What Do Food Chains And Food Webs Show?
- Food chains and food webs describe feeding relationships in an ecosystem.
- They show who eats whom and how organisms depend on each other for energy and nutrients.
- The Energy Transfer article explained why energy decreases at higher trophic levels.
- This article builds on that idea by showing how organisms connect into feeding pathways that influence ecosystem stability.
- The goal is to understand not just how energy moves, but also species interdependence.
Food chain
A simple, linear sequence showing how energy and nutrients pass from producers to consumers across trophic levels (e.g., producer → herbivore → carnivore → apex predator).
Food web
An interconnected network of multiple food chains that maps all feeding relationships in an ecosystem, showing species with multiple food sources and roles across trophic levels.
What Is A Food Chain?
- A food chain is a simple, linear sequence showing how energy and nutrients pass from producers to consumers.
- Producer → Herbivore → Carnivore → Apex Predator.
- Each step in the chain is a trophic level.
Trophic level
The position an organism occupies in a feeding sequence.
Food chains help introduce feeding roles, but they oversimplify real ecosystems.
What Roles Do Organisms Play In A Food Chain?
- Producers: plants and algae that make food using photosynthesis.
- Primary consumers: herbivores that eat producers.
- Secondary consumers: carnivores or omnivores that eat primary consumers.
- Tertiary consumers: carnivores that eat secondary consumers.
- Apex predators: top predators with no natural predators.
- Detritivores and decomposers: worms, fungi, and bacteria that break down dead material and recycle nutrients.
Decomposers maintain ecosystem health by completing nutrient cycles.
- In the MYP eAssessment of N20, Question 1a required organizing organisms into a food chain.
- The key exam skill is to identify the producer first, followed by consumers in the correct feeding order.
- Energy always flows from plants to herbivores and then to carnivores, not the other way around.
What Is A Food Web?
- A food web is a network of interconnected food chains showing all feeding relationships in an ecosystem.
- Food webs are more realistic because:
- Most organisms have multiple food sources.
- Many species feed at more than one trophic level.
- They reveal how energy and nutrients move through entire communities.
- Food webs highlight interdependence and show which species strongly influence ecosystem stability.
Why Are Food Webs More Stable Than Food Chains?
- Food webs provide multiple pathways for energy flow.
- If one species declines, consumers can often switch to alternatives.
- Predators relying on several prey species are less likely to starve.
- This flexibility reduces the risk of population collapse.
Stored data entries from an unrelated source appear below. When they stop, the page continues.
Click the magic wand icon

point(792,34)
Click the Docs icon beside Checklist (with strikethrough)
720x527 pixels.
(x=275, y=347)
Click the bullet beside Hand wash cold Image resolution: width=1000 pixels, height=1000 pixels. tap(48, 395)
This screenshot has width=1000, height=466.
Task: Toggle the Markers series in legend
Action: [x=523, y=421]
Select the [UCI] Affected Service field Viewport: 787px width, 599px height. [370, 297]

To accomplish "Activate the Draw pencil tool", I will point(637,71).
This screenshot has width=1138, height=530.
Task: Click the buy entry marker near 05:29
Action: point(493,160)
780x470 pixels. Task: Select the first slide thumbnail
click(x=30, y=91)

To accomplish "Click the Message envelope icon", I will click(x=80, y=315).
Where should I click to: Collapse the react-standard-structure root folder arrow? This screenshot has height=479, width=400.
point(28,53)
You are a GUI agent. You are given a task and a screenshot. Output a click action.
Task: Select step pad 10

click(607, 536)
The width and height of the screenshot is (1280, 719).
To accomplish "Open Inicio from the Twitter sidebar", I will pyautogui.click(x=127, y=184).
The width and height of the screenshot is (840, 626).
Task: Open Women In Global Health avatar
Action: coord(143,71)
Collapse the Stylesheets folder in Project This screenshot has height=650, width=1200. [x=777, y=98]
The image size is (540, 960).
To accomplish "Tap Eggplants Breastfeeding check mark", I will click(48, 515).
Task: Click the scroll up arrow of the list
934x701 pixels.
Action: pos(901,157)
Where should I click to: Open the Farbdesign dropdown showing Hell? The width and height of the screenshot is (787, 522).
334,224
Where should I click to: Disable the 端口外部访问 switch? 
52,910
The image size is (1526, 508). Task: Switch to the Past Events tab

- Food webs absorb disturbances more effectively than single chains.
A food web is not just “many food chains together.” It shows how multiple species interact at once, creating stability.
What Happens When A Species Is Removed?
Trophic cascade
A series of population changes across multiple trophic levels caused by a change in one species.
- Removing a species disrupts feeding relationships across the ecosystem.
- This often triggers a trophic cascade that affects multiple populations.
- Small changes spread widely because food webs are highly interconnected.
- Removing a predator reduces predation pressure.
- Herbivore numbers rise.
- Plants decline due to overgrazing.
- Soil quality decreases.
- Species relying on plants decline.
What Are Keystone Species And Why Are They Important?
Keystone species
A species with an unusually large influence on its ecosystem.
- Keystone species regulate populations that would otherwise dominate.
- Losing a keystone species can reorganise or collapse a food web.
- Sea otters keep sea urchin numbers low.
- Without otters, urchins destroy kelp forests that support fish, invertebrates, and marine mammals.
How Does Energy Transfer Shape Food Web Structure?
- Only around 10 percent of energy passes to the next trophic level.This energy loss shapes food web structure:
- Fewer organisms exist at higher levels.
- Top predators are rare.
- Long food chains are inefficient and uncommon.
- This creates the familiar pyramid pattern of many producers, fewer herbivores, and very few carnivores.
Ecological Pyramids
- Ecological pyramids visually represent trophic levels.
- Three types exist:
- Pyramid of numbers: counts organisms.
- Pyramid of biomass: shows living mass.
- Pyramid of energy: always upright because energy decreases each level.
- Pyramids help students visualise how energy, biomass, or population size decreases at higher trophic levels.
Why Do Food Webs Change Over Time?
- Food webs adjust as environmental conditions change.
- Causes include:
- Seasonal changes
- Migration
- Climate change
- Species introductions or extinctions
- Human impacts such as overfishing or deforestation
- Changing conditions shift population sizes and trophic relationships.
- A food web’s ability to adapt determines its resilience.
- What information does a food chain show, and how is it different from a food web?
- Why do ecosystems have fewer organisms at higher trophic levels?
- How can removing one species trigger a trophic cascade?
- What makes a keystone species different from other species?
- Why does a food web provide more stability than a food chain?